DIRECTIONS => Every line below from the one containing "Track Order (493, 2476)" through the one containing "Entries feed (1117, 1706)" must be transcribed exactly. Omit all lines outside that stretch.

** Opening MATERIAL SUPPLIED block **

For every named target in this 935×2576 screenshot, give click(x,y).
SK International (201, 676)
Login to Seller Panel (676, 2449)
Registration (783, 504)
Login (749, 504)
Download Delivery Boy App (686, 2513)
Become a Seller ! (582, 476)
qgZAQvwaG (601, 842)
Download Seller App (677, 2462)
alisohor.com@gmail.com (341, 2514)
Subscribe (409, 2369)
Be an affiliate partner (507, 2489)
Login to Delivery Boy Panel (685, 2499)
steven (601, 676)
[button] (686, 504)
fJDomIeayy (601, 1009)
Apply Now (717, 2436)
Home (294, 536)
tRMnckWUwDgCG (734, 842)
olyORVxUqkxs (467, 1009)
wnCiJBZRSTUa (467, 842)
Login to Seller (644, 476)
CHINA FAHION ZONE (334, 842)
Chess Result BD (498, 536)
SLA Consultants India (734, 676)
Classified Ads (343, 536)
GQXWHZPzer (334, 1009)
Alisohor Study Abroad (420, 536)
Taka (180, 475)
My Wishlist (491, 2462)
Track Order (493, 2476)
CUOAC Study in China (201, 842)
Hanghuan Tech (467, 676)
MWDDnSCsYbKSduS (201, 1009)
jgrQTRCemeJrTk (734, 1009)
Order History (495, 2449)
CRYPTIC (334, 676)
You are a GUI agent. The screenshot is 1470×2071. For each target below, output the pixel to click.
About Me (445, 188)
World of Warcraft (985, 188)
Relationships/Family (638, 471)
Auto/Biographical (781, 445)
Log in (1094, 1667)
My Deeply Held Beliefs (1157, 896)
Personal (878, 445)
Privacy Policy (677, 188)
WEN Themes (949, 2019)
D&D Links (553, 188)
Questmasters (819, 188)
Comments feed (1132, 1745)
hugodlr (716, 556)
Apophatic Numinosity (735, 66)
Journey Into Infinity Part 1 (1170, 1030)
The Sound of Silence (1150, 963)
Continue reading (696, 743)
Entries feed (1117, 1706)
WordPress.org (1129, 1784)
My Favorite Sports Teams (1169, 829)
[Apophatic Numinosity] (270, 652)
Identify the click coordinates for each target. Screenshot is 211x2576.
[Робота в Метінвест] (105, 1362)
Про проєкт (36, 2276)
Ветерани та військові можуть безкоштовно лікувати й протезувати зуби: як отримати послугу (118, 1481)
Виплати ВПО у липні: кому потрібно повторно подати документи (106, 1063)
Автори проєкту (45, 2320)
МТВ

** Closing MATERIAL SUPPLIED block **

YOUR SOLUTION =>
Track Order (493, 2476)
CUOAC Study in China (201, 842)
Hanghuan Tech (467, 676)
MWDDnSCsYbKSduS (201, 1009)
jgrQTRCemeJrTk (734, 1009)
Order History (495, 2449)
CRYPTIC (334, 676)
You are a GUI agent. The screenshot is 1470×2071. For each target below, output the pixel to click.
About Me (445, 188)
World of Warcraft (985, 188)
Relationships/Family (638, 471)
Auto/Biographical (781, 445)
Log in (1094, 1667)
My Deeply Held Beliefs (1157, 896)
Personal (878, 445)
Privacy Policy (677, 188)
WEN Themes (949, 2019)
D&D Links (553, 188)
Questmasters (819, 188)
Comments feed (1132, 1745)
hugodlr (716, 556)
Apophatic Numinosity (735, 66)
Journey Into Infinity Part 1 (1170, 1030)
The Sound of Silence (1150, 963)
Continue reading (696, 743)
Entries feed (1117, 1706)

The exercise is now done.